The following images contain Birmingham Rollers that I have available to be shipped (paid by yourself) or picked up locally. These birds are well taken care of and healthy. I'm downsizing my flock.

Pictures with 2 birds are pairs.


----------



## SamanthaBrooke (Jun 24, 2011)

How much would shipping be to zip code 30024 GA

Thanks!


----------



## pigeon is fun (Sep 6, 2010)

roller11,
where is your location?
thanks


----------



## Phil Eyko (Jul 7, 2011)

O how I wish I was in your area.
Beautiful pigeons.


----------



## Big T (Mar 25, 2008)

SamanthaBrooke said:


> How much would shipping be to zip code 30024 GA
> 
> Thanks!


around 24 to 30 dollars four two to three birds.


----------



## RollerLover08 (Nov 4, 2011)

Hey I Wanna It. Do U Still Have It? Give me a email [email protected]


----------



## raja (Oct 23, 2011)

r u giving them for free hahaha if u r lmk bc i would love to take the first 1 the white with black dots and the black with white face i mena 1st pair is it free i mean i will pay shipping but r u giving t for free ?


----------



## horseart4u (Jun 16, 2011)

wow they are pretty wish i was close i am looking for black & white ones


----------



## raja (Oct 23, 2011)

*hey*

Hey Bro R These Free If Ya Then I Want The First Pair And Second Pair I Will Pay The Shipping And Box Lmk Plz I Am Waiitng


----------



## AZCorbin (Feb 28, 2011)

raja said:


> Hey Bro R These Free If Ya Then I Want The First Pair And Second Pair I Will Pay The Shipping And Box Lmk Plz I Am Waiitng


Yes the birds are free.
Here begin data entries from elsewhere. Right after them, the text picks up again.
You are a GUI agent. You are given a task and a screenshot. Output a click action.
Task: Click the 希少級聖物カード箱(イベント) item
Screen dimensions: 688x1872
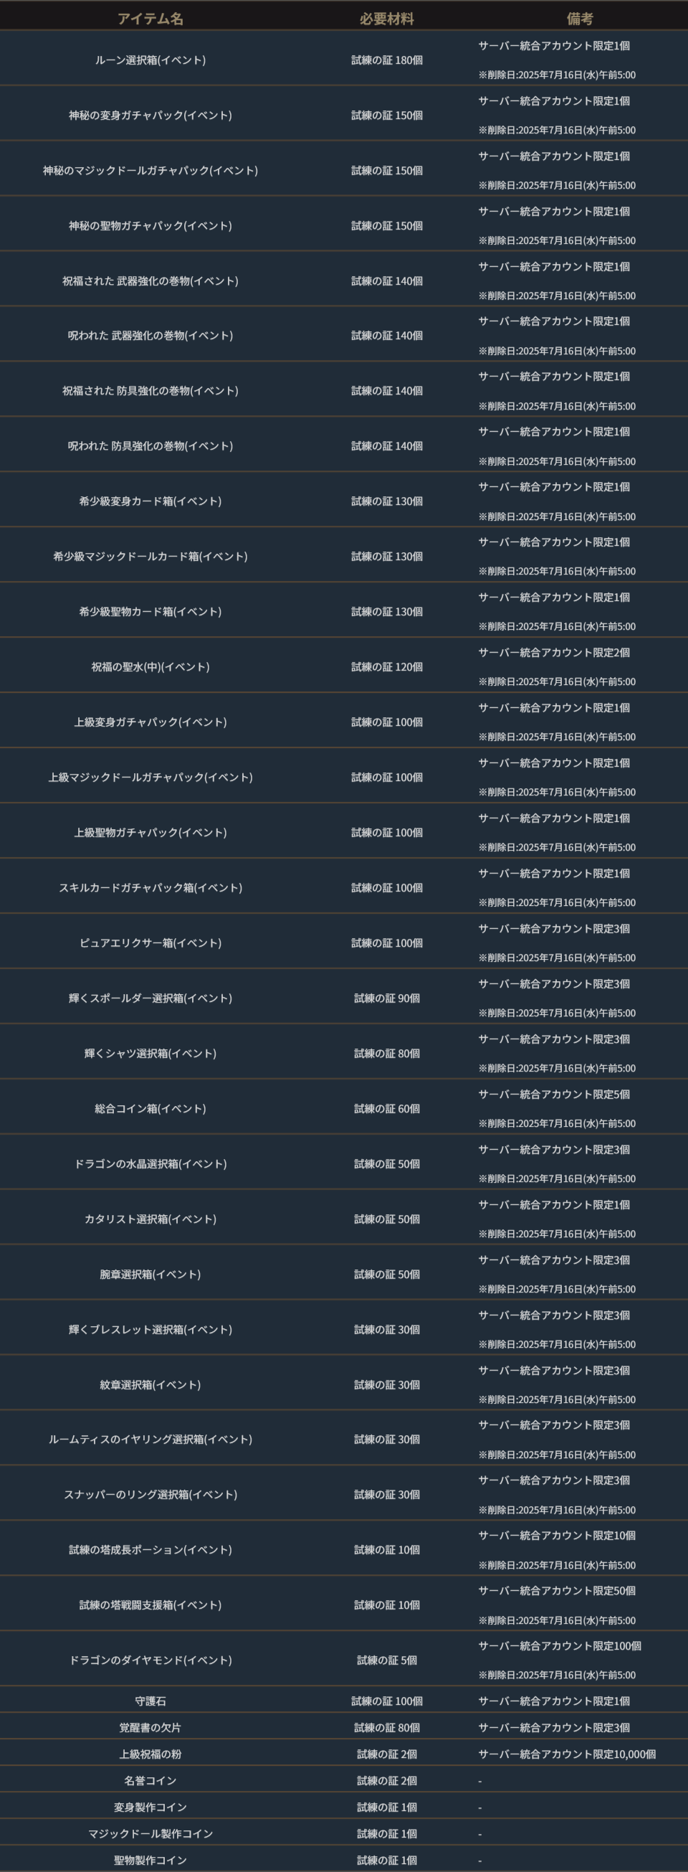150,612
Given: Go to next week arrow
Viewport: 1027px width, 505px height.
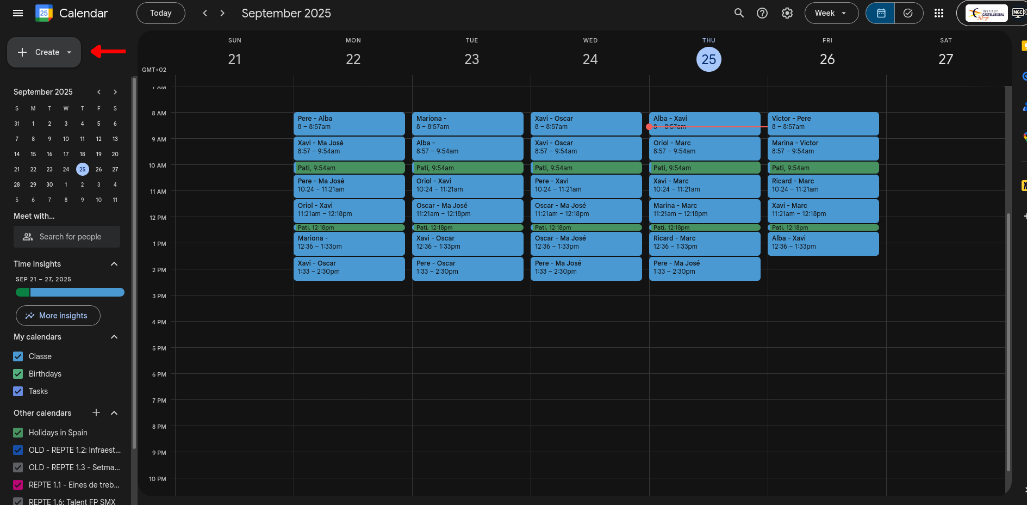Looking at the screenshot, I should coord(222,13).
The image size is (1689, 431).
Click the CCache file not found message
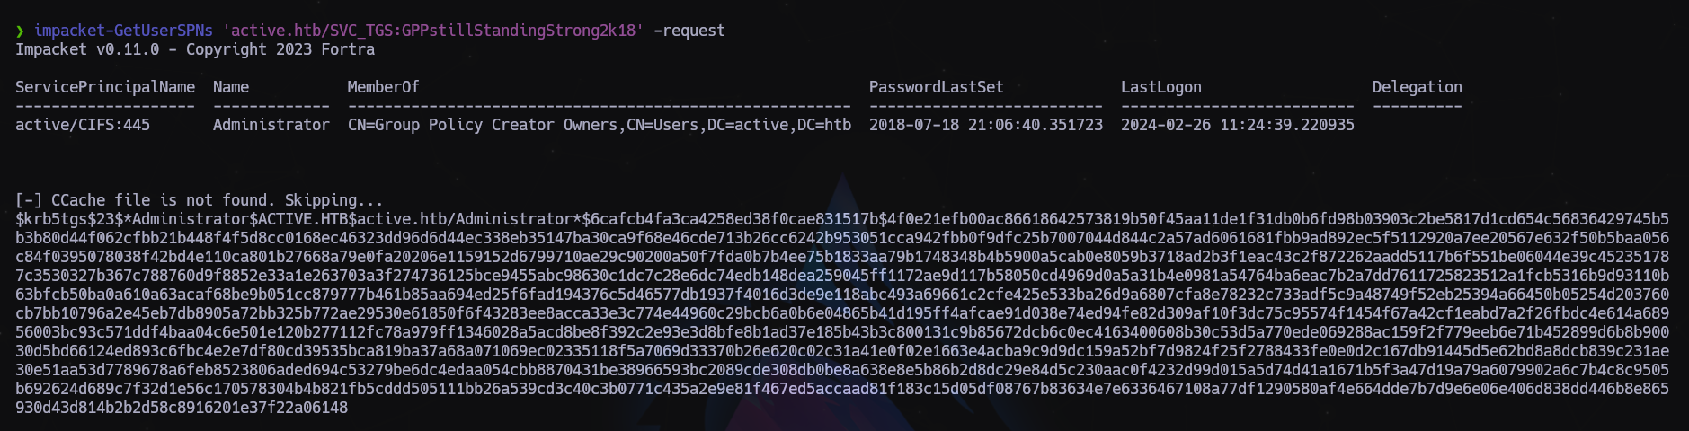[x=199, y=199]
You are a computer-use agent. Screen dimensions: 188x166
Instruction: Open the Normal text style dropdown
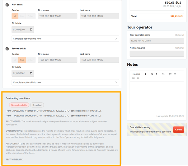[x=139, y=74]
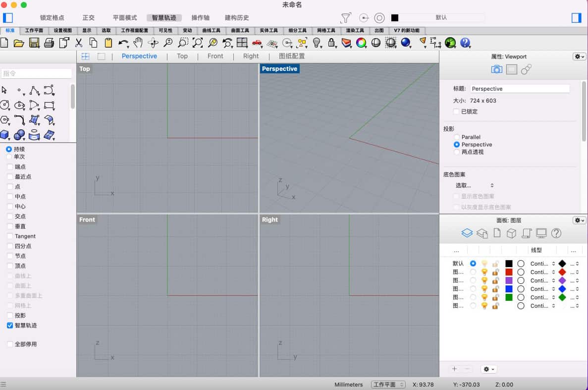Toggle the 正交 ortho mode button
The height and width of the screenshot is (390, 588).
[88, 18]
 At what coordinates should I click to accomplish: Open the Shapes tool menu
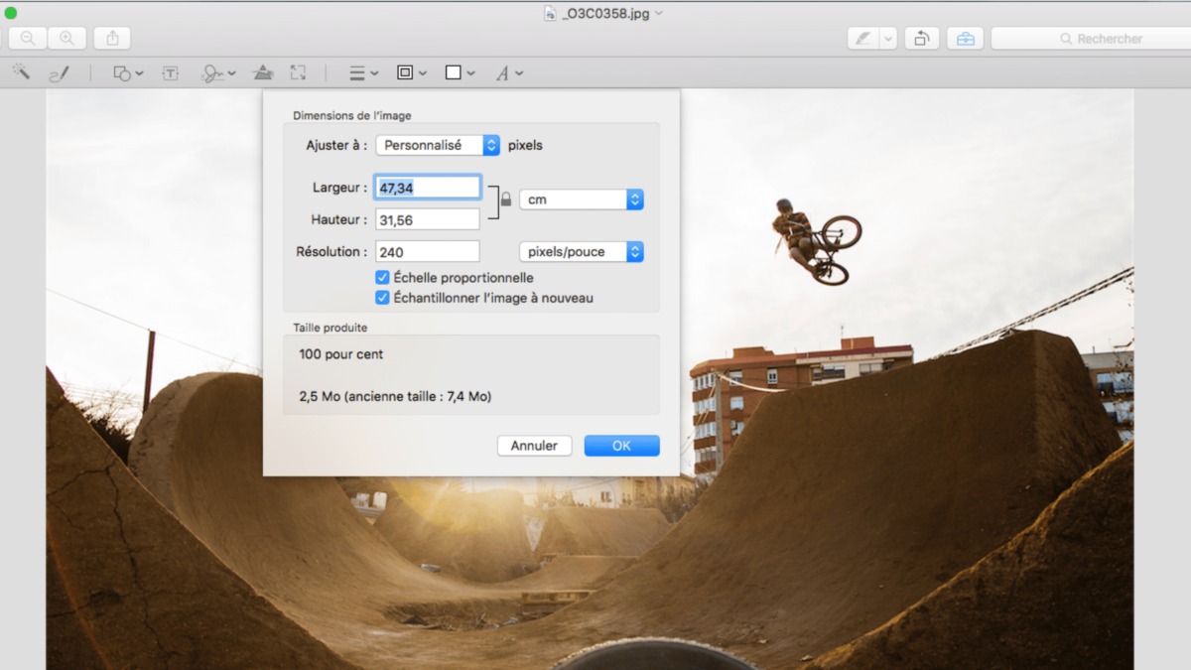tap(127, 72)
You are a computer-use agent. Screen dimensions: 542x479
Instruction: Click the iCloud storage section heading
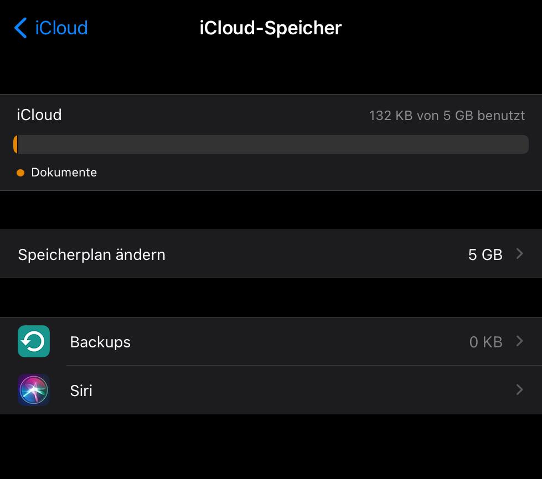pyautogui.click(x=39, y=115)
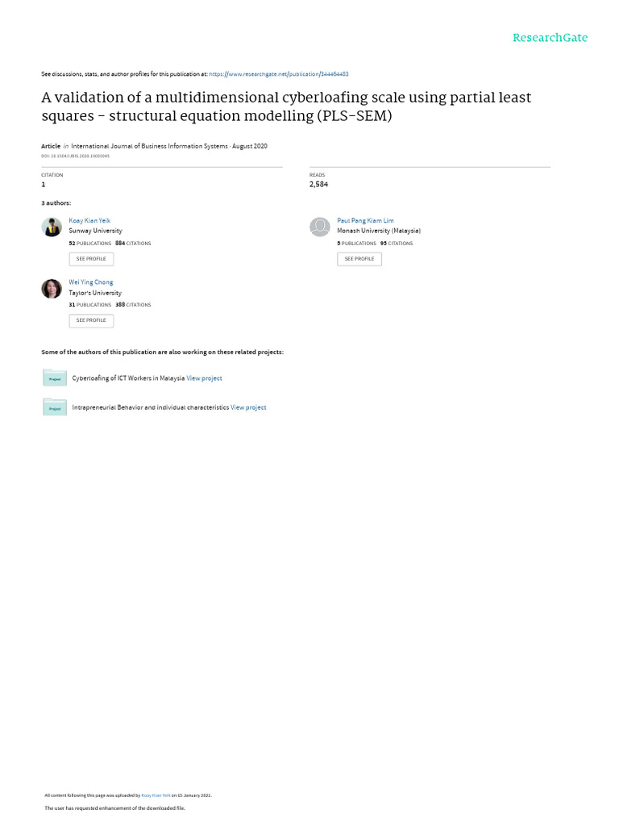Click the 2,584 reads count

click(318, 185)
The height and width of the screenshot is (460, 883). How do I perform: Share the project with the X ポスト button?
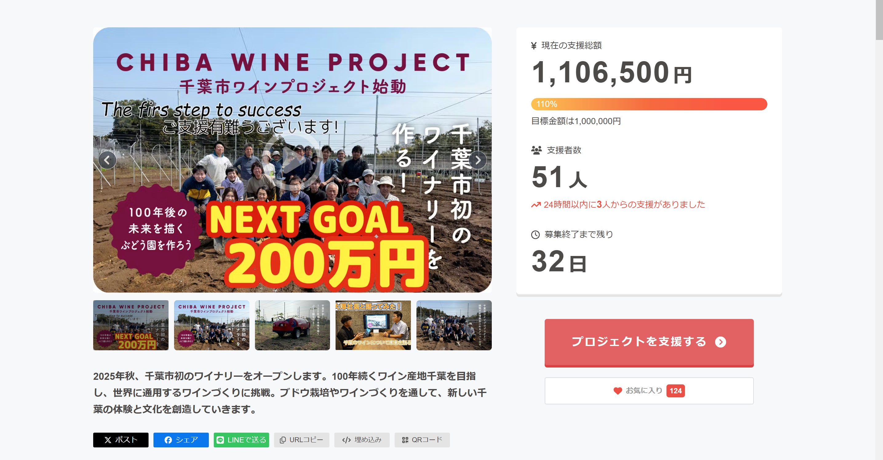coord(121,440)
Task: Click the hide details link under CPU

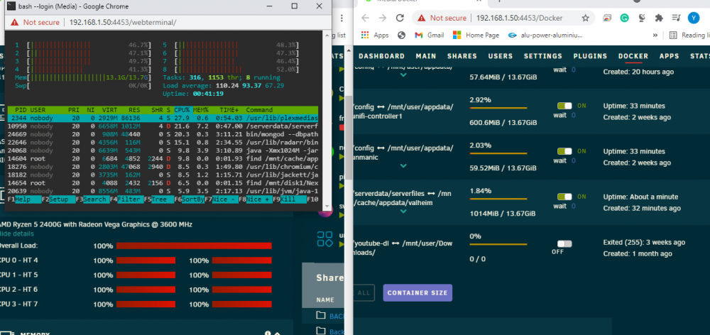Action: click(x=17, y=234)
Check the title
*FREE Birmingham Rollers - South Orange County, CA*

However the user has not been on since August and this thread was first posted in July so I would assume he found them a home by now. But you never know.

I believe it is forum default to be notified of PM's by email so try that!


----------



## nWoAhmad (Aug 20, 2011)

hey mate can you ship to Australia?


----------



## tjad25 (Feb 6, 2012)

Very cool, nice birds


----------